On a related note, you should check out this article which was trending earlier:

"How we got 1,500 GitHub stars by mixing time-tested technology with a fresh UI" https://medium.freecodecamp.com/how-we-got-1-500-github-star... HN Discussion: https://news.ycombinator.com/item?id=14567492

Money quotes are:

"But after looking at the source code we found a fatal flaw in this tool: it used Graphviz — a decades old tool written..."

"...After a little research, we found the best library for the task— Cytoscape.js. ..."

... Although the code was much cleaner, the end-result was much worse compared to the original tool. Completely unusable. It appeared that there is no way for cytoscape.js to have edges that don’t cross nodes. "

"...Don’t judge code by it’s age. Especially if it was written by tech giants such as AT&T Labs"

Turns out drawing/visualizing graphs is a really hard problem!


Graphviz is really good, but I tend to think it's held back graph drawing all these years.

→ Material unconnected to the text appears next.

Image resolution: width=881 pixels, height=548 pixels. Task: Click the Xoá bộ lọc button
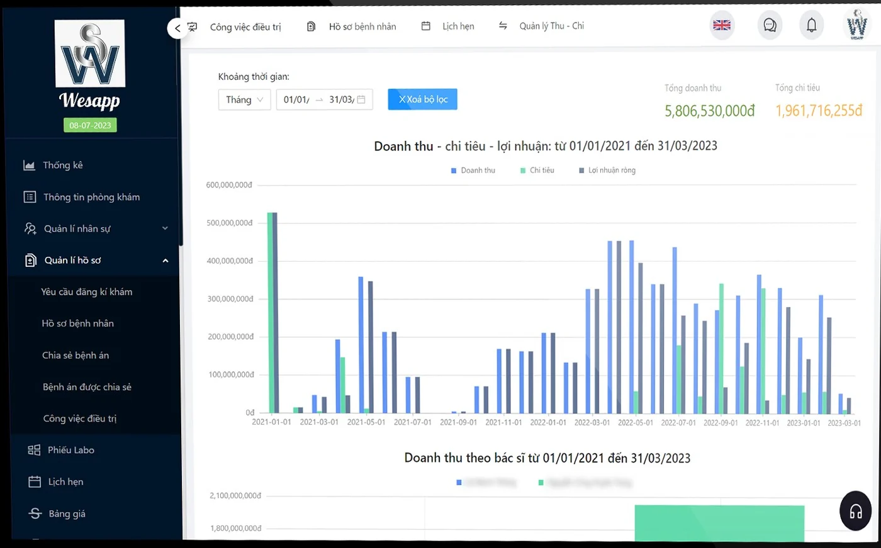click(423, 99)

Anytime graph drawing comes the advice is to 'use graphviz' when nowadays there are some really good alternatives, most of them closed source commercial unfortunately.


> ... but I tend to think it's held back graph drawing all these years.

can you please elaborate a bit more about why you think graphviz has a negative impact?


> ... nowadays there are some really good alternatives ...

Can you name some?


It's a _famously_ hard problem, which is why most of the graph drawing tools you see outside Graphviz are simple force-directed or tree drawing routines.


My favorite by far if you happen to have Visual Studio Ultimate around is DGML.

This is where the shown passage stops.